Gibbs sampling made easy – JAGS, RKWard, CODA

I’ve used OpenBUGS for Gibbs sampling in the past, and while it’s a powerful piece of software, I hate OpenBUGS’ GUI, especially since it runs only on Windows. JAGS is an alternative Gibbs sampling program that uses an OpenBUGS-like syntax and runs on the command line. You can call JAGS in R through the rjags package and analyze the convergence of the MCMC chains through the coda package. It works beautifully, especially with RKWard, an alternative GUI for R that runs on Linux that is quite satisfying to use.

While its features do not rival that of Matlab — it doesn’t support debugging, for example –, it certainly eases you into the R language with features like syntax highlighting, inline help, and menus to perform common statistical analyses. Here’s a screenshot:

With RKWard and this Matlab to R cheat sheet, you can get started doing Gibbs sampling painlessly in minutes.

Installation

You can install JAGS and RKWard in Ubuntu at the terminal:

sudo apt-get install jags rkward

Then after opening RKWard you can install the “coda” and “rjags” packages through the Settings > Configure Packages menu, or by running the R command install.packages().

Simple example

Here’s a simple example taken from chapter 5 of Bayesian Data Analysis by Gelman et al. The problem is to determine whether different SAT training programs have a positive effect on SAT scores. We are given the summary statistics of the distribution of changes in SAT scores following training in 8 schools (mean and standard deviation), and they are quite noisy.
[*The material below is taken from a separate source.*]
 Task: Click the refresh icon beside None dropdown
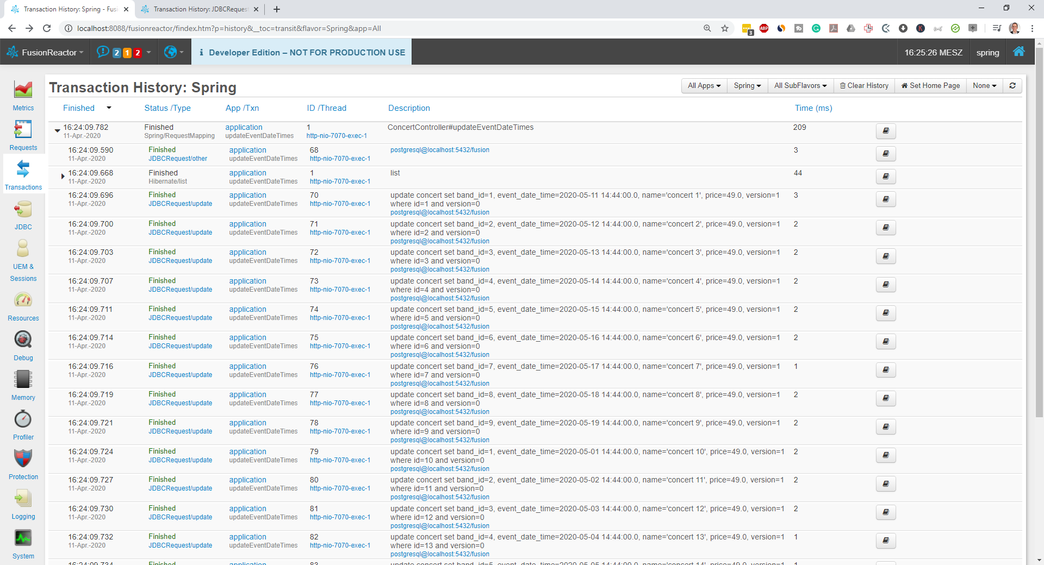tap(1012, 86)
Because of this noise, we might want to pool the scores from the different schools together to determine the overall effect of training, despite the fact that the schools used different programs. On the other hand, if we want to determine the effect in any individual school we can’t pool the results, and that means individual inference will be very noisy.
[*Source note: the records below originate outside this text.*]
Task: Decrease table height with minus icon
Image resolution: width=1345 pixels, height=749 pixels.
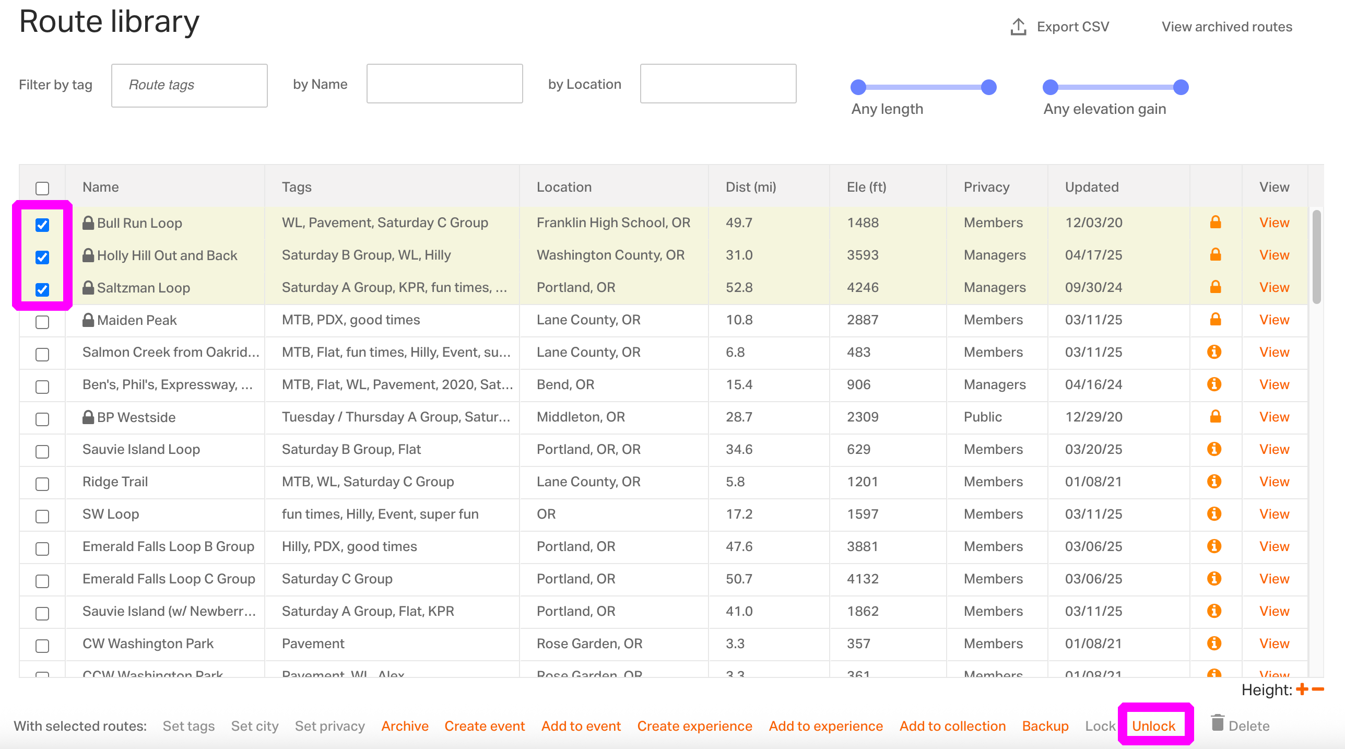Action: [x=1318, y=689]
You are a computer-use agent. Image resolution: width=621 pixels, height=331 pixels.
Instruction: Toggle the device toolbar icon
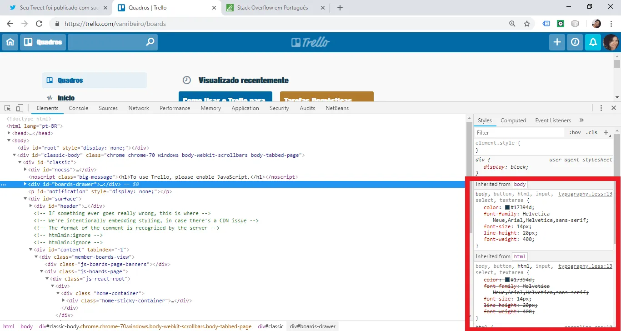[20, 108]
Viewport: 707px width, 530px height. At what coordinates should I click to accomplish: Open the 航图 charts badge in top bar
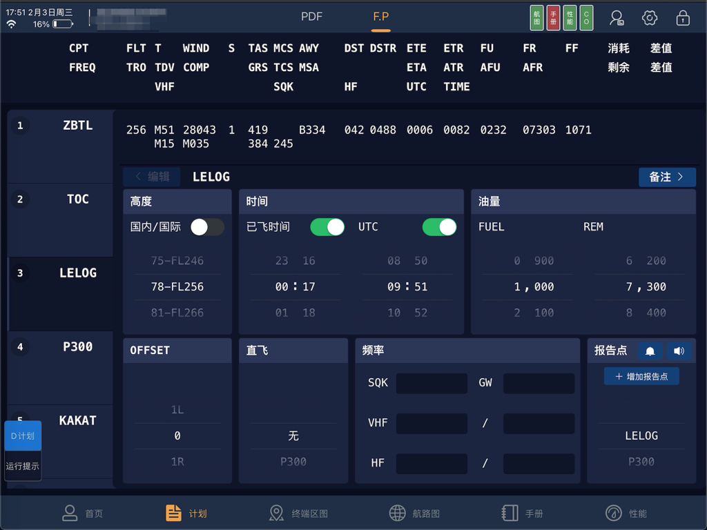(x=536, y=17)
Gelman proposes that instead of either pooling everything together or doing no pooling at all, we should use a hierarchical model in which the mean training effect is taken from a distribution with mean 0, a school’s individual effect is taken from a distribution with mean equal to the mean training effect, and the observed scores are taken from distributions centered around individual effects. By tweaking the standard deviation (sigma) of the distribution of the school’s individual effects, we can obtain the equivalent of no pooling (sigma -> Infinity) or full pooling (sigma -> 0), or something in between.
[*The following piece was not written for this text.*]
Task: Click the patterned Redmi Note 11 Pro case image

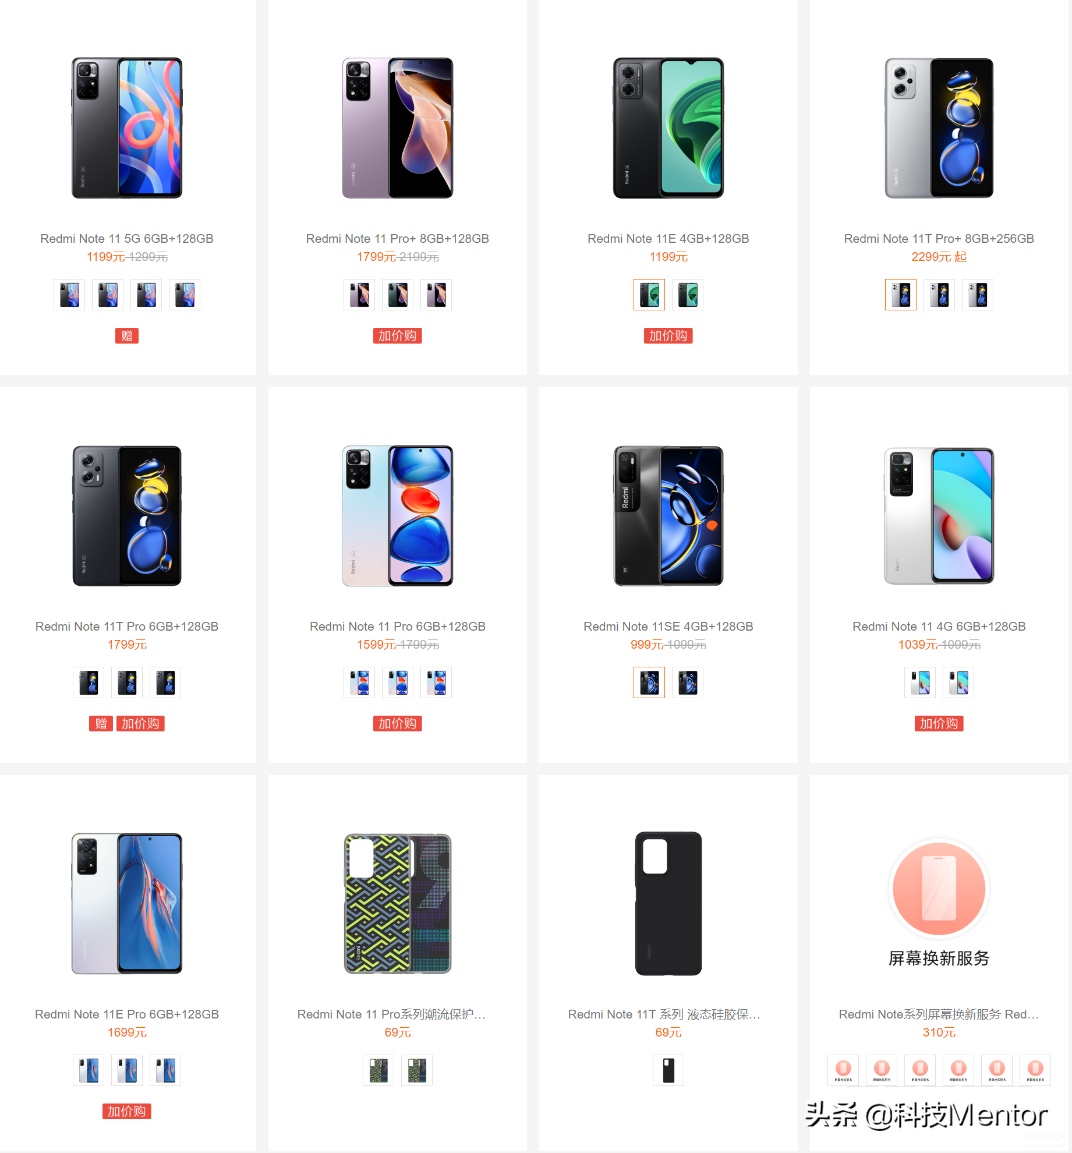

Defining the model with JAGS syntax

The model is defined in JAGS syntax, which is similar to that of OpenBUGS, as:

model {
for(i in 1:N) {
schoolmean[i] ~ dnorm(mu,itau)
thes[i] <- 1/pow(sigma[i],2)
schoolobs[i] ~ dnorm(schoolmean[i],thes[i])
}

mu ~ dnorm(0,alpha)
alpha <- .01
itau   ~ dgamma(1e-3,pow(15,2)*1e-3)
tau <- pow(1/itau,1/2)
}

This model can be saved as ~/Documents/ch5gelman.model.

Running the model in R

We can write the data (Table 5.2 in Gelman) in R syntax as:

sigma     <- c(15,10,16,11, 9,11,10,18)
schoolobs <- c(28,8, -3, 7,-1, 1,18,12)

To run the model, we include rjags and coda through the library command, and write:

library("rjags")
library("coda")
jagresult <- jags.model('~/Documents/ch5gelman.model',data=list('sigma'=sigma,'schoolobs'=schoolobs,'N'=8),n.adapt = 1000)
thesamps <- coda.samples(jagresult,c('mu','tau'),n.iter=10000,thin=10,progress.bar="gui")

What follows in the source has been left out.